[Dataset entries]

┏━━

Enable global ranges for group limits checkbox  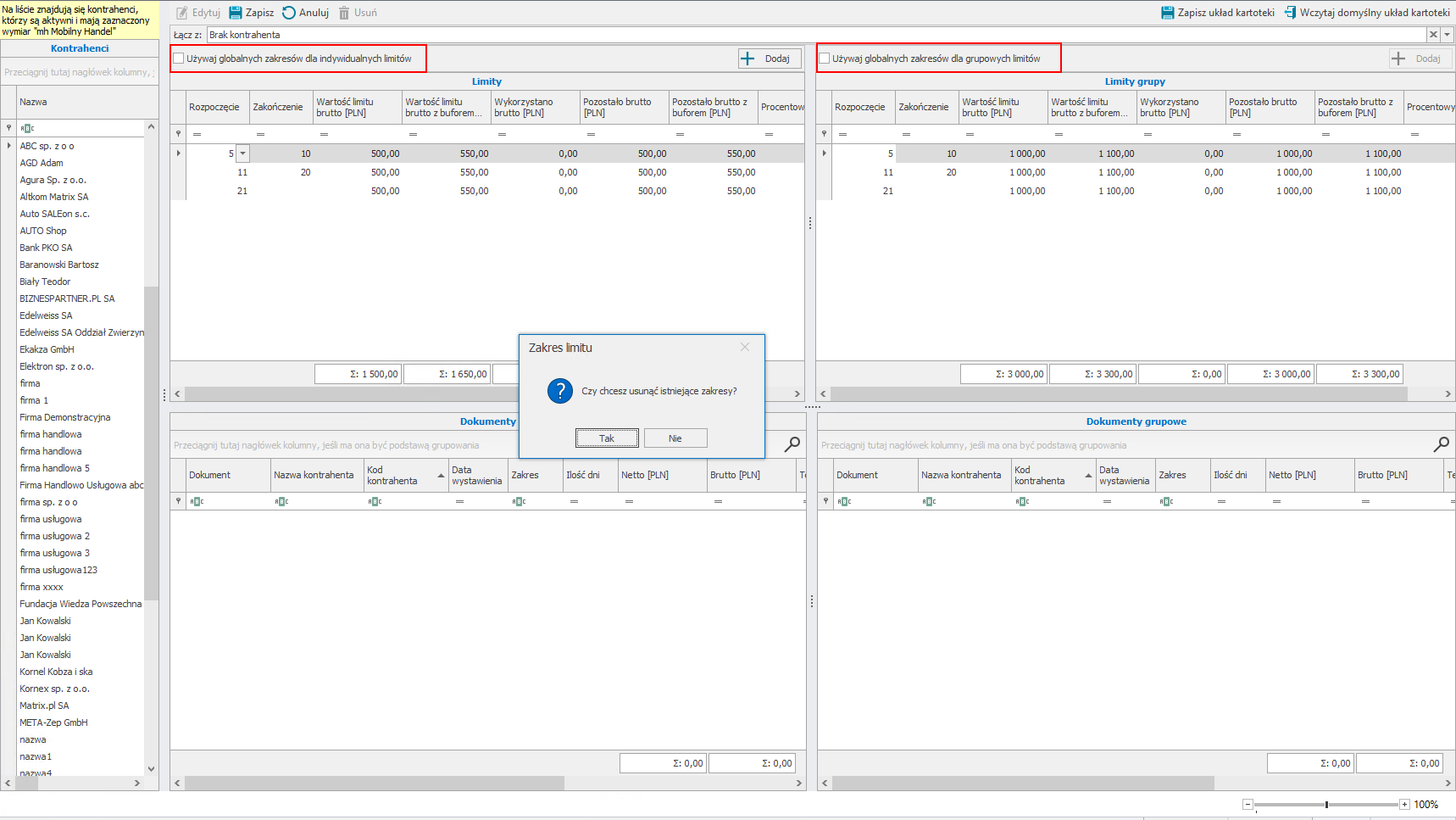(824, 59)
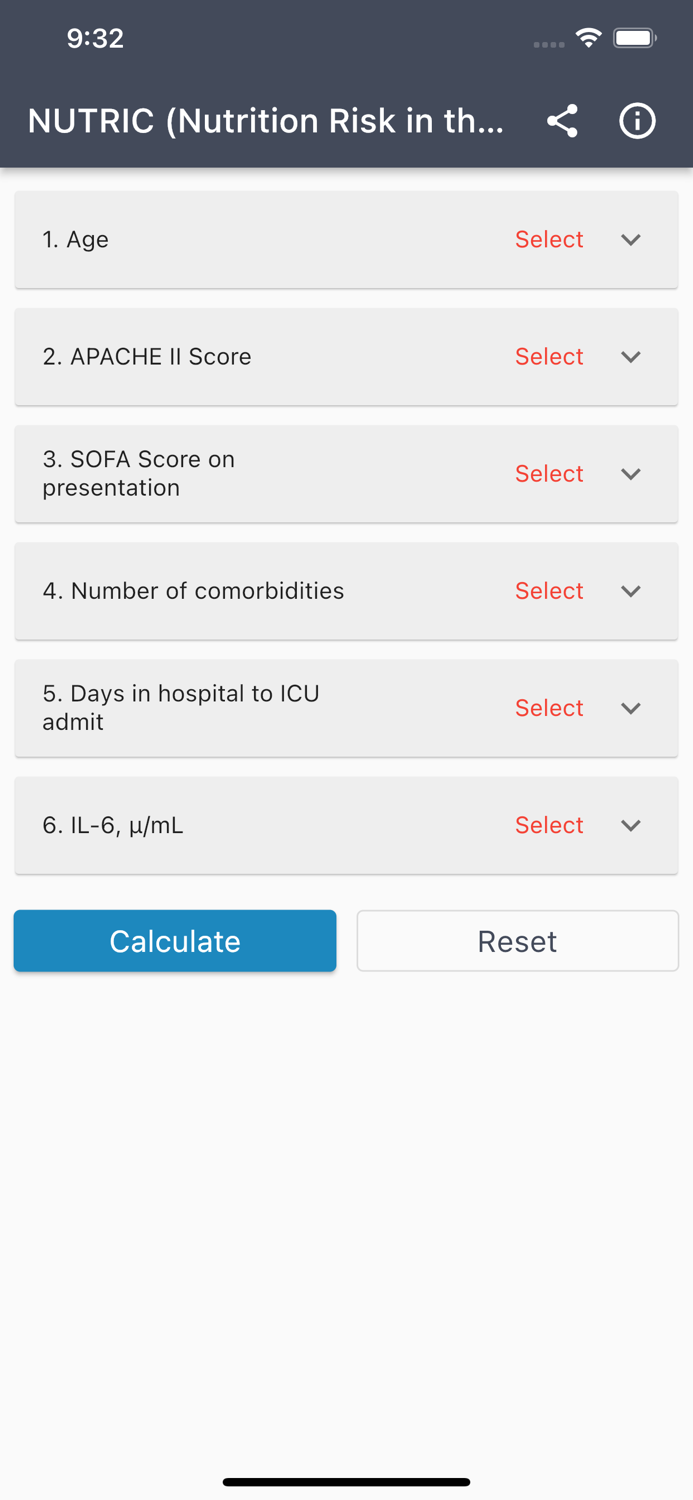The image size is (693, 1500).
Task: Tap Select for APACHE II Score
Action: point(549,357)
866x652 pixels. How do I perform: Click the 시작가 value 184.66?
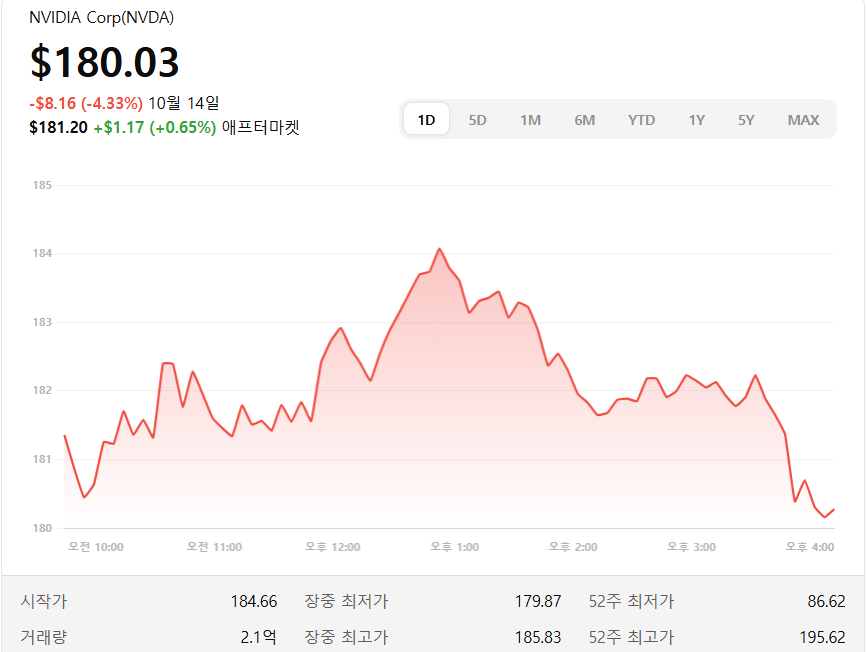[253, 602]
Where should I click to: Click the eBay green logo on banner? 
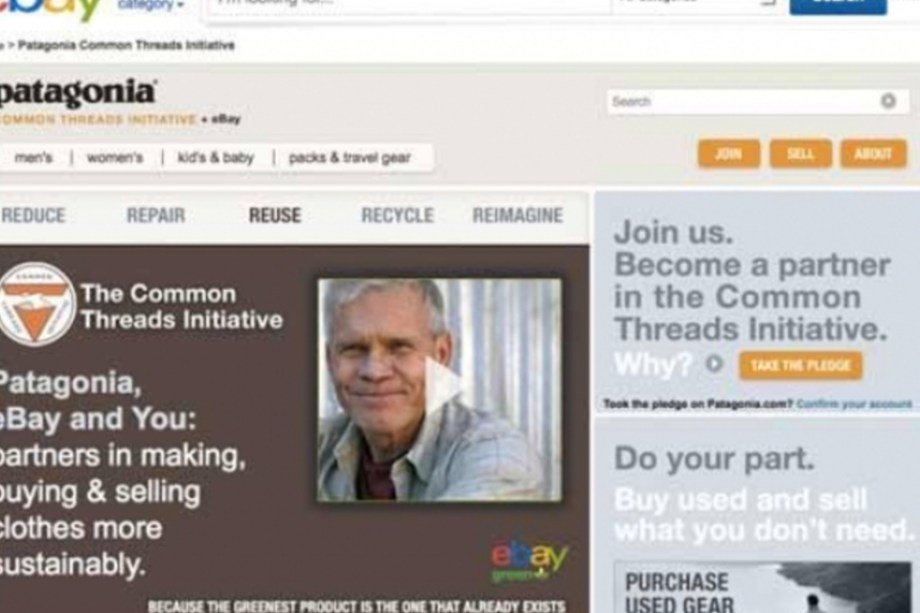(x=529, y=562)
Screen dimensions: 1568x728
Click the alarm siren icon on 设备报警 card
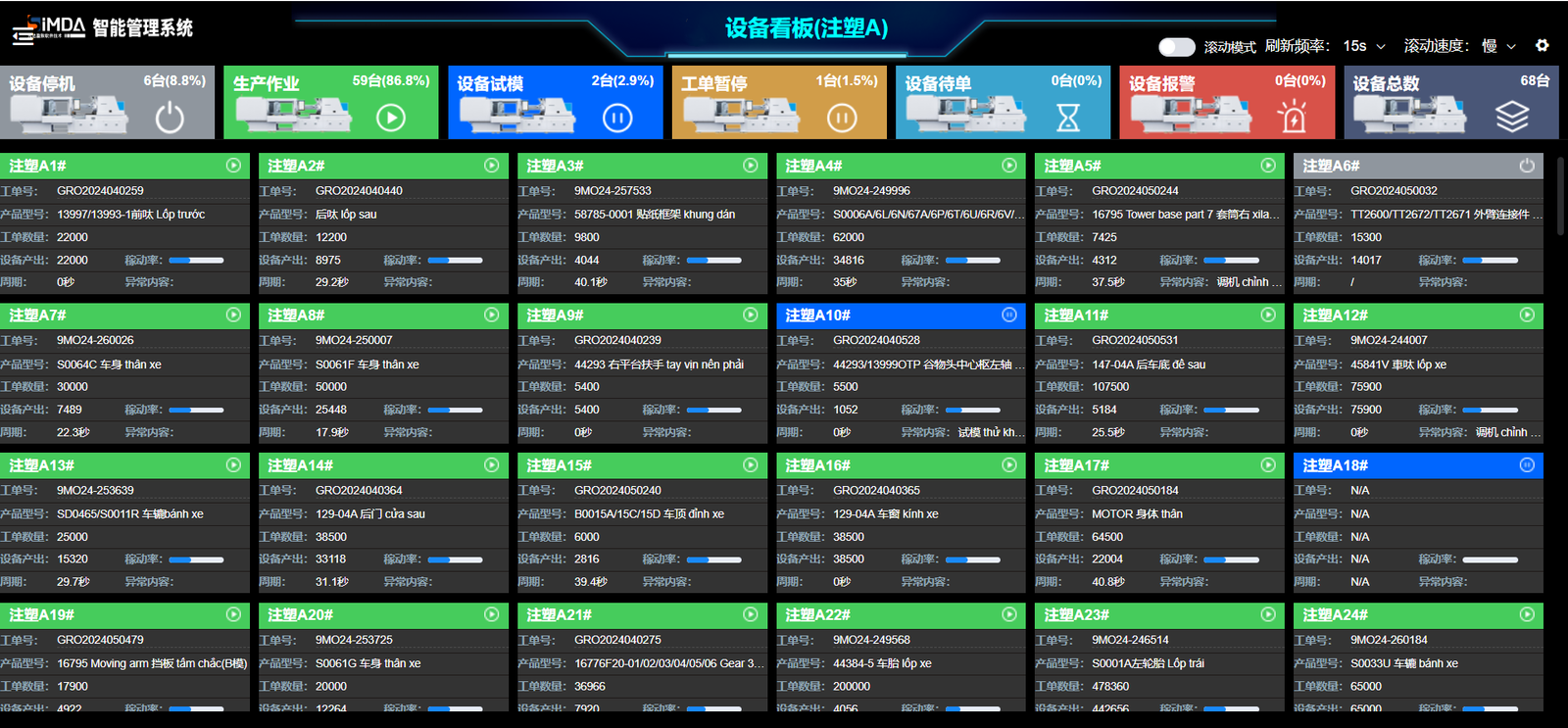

┗━━

◆ REQUIREMENT
With pictures omitted, reproduce exactly the lines from the line containing "Screen dimensions: 1568x728" through the end of the data above.

◆ ANSWER TO THIS EXERCISE
Screen dimensions: 1568x728
Click the alarm siren icon on 设备报警 card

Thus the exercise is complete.